Meanwhile, religious people built much of what you enjoy today which utilises the scientific method as a starting point.

Your idea of religion, while sometimes true in a very limited sense, is maligned and doesn't correspond with anything but the current anti-religion zeitgeist. Which is a pity because you seem like a smart person and could do much good for other people (and in general hating on people doesn't achieve that). Perhaps in time you'll reconsider people with religious beliefs in a better light.

EMPIRE said:

He may very well be. But his religion has nothing to do with making a blind man see.

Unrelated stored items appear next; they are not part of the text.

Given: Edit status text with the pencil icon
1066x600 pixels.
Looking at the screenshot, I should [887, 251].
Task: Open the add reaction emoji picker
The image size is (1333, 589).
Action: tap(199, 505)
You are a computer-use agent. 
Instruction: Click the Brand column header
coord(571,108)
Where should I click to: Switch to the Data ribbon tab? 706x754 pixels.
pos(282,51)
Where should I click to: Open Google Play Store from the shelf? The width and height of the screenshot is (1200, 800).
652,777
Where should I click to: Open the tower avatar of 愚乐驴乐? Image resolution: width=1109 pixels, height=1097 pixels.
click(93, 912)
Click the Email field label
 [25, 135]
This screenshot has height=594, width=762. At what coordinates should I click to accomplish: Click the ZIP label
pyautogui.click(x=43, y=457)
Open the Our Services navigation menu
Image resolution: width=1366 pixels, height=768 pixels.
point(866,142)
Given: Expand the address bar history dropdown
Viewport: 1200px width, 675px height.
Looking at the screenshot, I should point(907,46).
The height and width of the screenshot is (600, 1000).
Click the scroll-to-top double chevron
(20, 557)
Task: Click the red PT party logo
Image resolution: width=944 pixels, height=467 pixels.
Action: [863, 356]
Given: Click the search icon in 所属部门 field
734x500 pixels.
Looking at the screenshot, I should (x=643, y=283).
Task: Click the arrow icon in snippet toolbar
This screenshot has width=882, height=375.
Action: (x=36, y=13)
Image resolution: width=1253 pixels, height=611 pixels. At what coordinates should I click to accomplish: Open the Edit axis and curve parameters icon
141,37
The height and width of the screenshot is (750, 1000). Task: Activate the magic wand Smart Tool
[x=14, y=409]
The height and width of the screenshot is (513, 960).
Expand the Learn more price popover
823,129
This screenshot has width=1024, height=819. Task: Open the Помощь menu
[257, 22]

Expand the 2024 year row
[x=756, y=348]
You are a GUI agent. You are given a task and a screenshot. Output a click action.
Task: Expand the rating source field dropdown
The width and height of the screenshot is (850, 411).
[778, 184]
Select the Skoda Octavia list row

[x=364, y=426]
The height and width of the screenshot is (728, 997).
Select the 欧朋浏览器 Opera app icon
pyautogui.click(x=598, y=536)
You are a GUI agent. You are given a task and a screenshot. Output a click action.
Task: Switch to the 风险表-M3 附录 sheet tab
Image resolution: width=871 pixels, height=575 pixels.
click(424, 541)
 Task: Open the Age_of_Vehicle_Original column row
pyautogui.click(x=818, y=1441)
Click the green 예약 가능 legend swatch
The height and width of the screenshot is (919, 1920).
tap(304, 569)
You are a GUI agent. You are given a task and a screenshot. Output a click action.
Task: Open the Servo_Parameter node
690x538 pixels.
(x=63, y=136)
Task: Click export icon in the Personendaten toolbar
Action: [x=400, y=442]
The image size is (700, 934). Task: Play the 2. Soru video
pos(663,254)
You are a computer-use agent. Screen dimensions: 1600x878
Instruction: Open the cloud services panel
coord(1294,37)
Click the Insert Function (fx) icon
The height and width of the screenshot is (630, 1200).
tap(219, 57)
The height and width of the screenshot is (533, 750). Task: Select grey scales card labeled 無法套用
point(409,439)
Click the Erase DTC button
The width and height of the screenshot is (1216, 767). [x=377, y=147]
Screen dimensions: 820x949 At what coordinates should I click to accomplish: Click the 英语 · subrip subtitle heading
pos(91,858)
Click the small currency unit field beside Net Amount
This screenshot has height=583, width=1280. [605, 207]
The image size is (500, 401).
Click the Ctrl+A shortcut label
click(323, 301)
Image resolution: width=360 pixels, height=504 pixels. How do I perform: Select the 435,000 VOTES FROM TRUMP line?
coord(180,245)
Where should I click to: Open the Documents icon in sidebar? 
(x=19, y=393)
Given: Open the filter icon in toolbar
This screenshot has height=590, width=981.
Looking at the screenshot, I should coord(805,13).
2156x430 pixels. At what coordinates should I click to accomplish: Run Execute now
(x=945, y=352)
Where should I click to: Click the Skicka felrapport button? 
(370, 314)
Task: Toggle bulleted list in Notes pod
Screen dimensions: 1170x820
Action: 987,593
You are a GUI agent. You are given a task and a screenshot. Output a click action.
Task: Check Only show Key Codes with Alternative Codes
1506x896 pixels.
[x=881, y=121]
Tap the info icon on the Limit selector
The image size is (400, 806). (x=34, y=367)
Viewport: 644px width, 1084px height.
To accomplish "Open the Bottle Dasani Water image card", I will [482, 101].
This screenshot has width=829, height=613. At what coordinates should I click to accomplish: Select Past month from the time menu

However, religion does try to take claim on "miracles" and "cures", when in facts, it's nothing but bullshit. Science actually helps a blind man see. Religion doesn't. Science cures people of their illnesses (some of them at least). Religion doesn't.

Science helps us quantify, predict AND change the observable environment. Religion is man's struggle for power over others using superstition and ignorance while at the same time people stick their heads in the sand pretending that the end isn't really the end. It knows nothing. It makes up everything and if necessary denies reality even in the face of opposite evidence.

Neil deGrasse Tyson - "Do You Believe in God?"

newtboy says...

scientism is really like truthieness. It's a made up word, with a made up definition, that has no bearing on, or connection to reality.
Science is not about belief.
If data 'proves' that science can't ever answer any question about reality (not about human insanity, although it already goes a long way towards explaining that too), scientists would concede instantly. If it were a belief, they could never change it based on evidence, but science does change.

No one is asking you to 'bow' to any 'theory'. They are simply the 'rules' that 'science' has produced to explain how the world/universe works. They work just fine without your 'belief' in them or knowledge of them. That's just one thing they have over the supernatural.

Please give an example or two of scientific 'truths' that were half baked ideas. I think if you look throughout history, carefully, you will see the scientific method was developed mostly around the 12th century as explained here:

Amongst the array of great scholars, al-Haytham is regarded as the architect of the scientific method. His scientific method involved the following stages:1.Observation of the natural world
2.Stating a definite problem
3.Formulating a robust hypothesis
4.Test the hypothesis through experimentation
5.Assess and analyze the results
6.Interpret the data and draw conclusions
7.Publish the findings

but it's widely held that it was not solidified to the modern scientific method (eliminating guessing and 'induction' and requiring repeatable experimentation) until Newton. That means any example you might give should come after 1660 or so at the earliest, or you aren't talking about the same "science" that the rest of us are.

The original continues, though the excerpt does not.